If this opinion indicates that it is “FOR PUBLICATION,” it is subject to
revision until final publication in the Michigan Appeals Reports.
STATE OF MICHIGAN
COURT OF APPEALS
PEOPLE OF THE STATE OF MICHIGAN, UNPUBLISHED
March 10, 2022
Plaintiff-Appellee,
v No. 353557
Kalamazoo Circuit Court
MELISSA SUE MORGAN, LC No. 2019-001017-FC
Defendant-Appellant.
Before: M. J. KELLY, P.J., and STEPHENS and REDFORD, JJ.
STEPHENS, J. (concurring in part, dissenting in part).
I concur with the majority in all respects except regarding its conclusion that the trial court
did not abuse its discretion when it qualified Kalamazoo Department of Public Safety (KDPS)
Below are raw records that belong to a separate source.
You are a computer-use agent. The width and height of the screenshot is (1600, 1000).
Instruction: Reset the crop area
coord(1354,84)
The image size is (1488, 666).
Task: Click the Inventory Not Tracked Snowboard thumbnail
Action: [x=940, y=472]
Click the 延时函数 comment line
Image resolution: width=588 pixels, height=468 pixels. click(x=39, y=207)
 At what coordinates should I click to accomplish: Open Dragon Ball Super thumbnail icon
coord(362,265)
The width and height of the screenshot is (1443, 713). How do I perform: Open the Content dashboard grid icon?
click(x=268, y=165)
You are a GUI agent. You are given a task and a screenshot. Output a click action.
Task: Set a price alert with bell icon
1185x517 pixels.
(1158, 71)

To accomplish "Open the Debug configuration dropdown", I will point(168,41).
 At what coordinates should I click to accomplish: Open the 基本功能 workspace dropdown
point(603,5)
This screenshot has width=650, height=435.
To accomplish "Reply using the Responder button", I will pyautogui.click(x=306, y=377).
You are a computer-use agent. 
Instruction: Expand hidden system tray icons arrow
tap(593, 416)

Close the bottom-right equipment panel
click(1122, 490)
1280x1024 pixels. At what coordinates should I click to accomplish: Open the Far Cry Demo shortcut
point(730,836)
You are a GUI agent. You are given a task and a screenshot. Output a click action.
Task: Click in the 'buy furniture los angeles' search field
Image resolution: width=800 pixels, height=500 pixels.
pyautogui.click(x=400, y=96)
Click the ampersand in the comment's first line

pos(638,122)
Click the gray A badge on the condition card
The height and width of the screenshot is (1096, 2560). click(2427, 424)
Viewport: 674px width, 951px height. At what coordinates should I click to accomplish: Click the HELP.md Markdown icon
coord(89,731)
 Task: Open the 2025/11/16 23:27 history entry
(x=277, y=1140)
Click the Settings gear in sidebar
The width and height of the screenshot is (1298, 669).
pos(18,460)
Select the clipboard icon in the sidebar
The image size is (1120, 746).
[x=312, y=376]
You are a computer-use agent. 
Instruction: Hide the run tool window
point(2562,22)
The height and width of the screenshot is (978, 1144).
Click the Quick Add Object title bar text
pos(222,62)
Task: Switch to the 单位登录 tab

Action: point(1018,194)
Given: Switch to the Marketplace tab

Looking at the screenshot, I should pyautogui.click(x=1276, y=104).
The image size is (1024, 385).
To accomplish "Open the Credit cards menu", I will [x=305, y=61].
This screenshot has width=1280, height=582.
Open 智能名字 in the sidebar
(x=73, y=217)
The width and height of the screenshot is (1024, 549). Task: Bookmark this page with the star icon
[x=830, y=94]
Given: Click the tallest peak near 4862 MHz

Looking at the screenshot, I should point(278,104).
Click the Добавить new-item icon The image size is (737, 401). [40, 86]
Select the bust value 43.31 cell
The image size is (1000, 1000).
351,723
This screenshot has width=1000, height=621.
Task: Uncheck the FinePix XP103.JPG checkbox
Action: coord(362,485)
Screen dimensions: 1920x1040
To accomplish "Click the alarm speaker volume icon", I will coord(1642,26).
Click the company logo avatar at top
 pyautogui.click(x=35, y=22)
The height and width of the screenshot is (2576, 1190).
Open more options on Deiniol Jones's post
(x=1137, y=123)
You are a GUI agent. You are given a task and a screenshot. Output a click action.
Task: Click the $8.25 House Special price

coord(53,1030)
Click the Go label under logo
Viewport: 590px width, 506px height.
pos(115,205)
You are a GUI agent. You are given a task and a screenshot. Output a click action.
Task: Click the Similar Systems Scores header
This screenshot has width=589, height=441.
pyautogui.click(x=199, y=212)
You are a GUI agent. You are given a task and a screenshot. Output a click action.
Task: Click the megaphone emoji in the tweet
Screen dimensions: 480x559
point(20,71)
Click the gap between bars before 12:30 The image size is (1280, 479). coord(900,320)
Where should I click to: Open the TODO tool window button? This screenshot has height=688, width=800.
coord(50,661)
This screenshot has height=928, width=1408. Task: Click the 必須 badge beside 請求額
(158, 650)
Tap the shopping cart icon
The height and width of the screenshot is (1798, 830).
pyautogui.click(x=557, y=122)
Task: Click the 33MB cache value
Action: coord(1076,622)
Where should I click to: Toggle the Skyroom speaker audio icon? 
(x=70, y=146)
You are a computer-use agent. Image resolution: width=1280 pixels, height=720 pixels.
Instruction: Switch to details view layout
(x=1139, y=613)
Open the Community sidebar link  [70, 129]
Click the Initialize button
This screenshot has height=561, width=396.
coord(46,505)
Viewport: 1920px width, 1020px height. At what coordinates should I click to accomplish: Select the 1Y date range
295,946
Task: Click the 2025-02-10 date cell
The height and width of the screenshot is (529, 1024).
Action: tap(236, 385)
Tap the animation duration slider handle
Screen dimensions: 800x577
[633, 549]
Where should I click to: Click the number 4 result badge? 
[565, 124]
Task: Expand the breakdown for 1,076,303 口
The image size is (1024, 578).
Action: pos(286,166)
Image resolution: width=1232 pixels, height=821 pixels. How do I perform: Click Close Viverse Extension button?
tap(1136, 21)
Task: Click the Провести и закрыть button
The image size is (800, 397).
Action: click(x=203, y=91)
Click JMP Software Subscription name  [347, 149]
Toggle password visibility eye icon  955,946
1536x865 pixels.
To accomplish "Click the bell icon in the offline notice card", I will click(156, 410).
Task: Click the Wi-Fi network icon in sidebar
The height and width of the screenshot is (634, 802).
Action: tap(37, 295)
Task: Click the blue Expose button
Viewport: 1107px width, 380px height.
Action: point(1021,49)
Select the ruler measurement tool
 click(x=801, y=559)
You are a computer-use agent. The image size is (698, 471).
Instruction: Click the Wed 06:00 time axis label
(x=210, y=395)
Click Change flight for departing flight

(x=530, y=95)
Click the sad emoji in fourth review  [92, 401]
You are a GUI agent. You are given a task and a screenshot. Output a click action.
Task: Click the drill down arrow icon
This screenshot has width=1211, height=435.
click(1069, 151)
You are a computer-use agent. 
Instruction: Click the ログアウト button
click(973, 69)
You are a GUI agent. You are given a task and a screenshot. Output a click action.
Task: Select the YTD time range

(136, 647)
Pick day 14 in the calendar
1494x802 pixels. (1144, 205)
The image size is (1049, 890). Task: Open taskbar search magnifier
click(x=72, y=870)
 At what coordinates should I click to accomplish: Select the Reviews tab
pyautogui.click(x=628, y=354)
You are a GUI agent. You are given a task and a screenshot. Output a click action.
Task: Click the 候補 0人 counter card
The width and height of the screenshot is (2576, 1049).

Officer Steven Seiser as an expert and allowed him to testify about the patterns of behavior of
drug-dependent people. Even so, I do not believe the error was outcome determinative and,
therefore, would affirm defendant’s convictions and sentences.
Defendant argues the trial court abused its discretion when it qualified Seiser as an expert
on the patterns of behavior of methamphetamine users. I agree, but conclude the error was not
outcome determinative.
MRE 702 governs the admission of expert testimony and provides:
If the court determines that scientific, technical, or other specialized
knowledge will assist the trier of fact to understand the evidence or to determine a
fact in issue, a witness qualified as an expert by knowledge, skill, experience,
training, or education may testify thereto in the form of an opinion or otherwise if
(1) the testimony is based on sufficient facts or data, (2) the testimony is the product
of reliable principles and methods, and (3) the witness has applied the principles
and methods reliably to the facts of the case.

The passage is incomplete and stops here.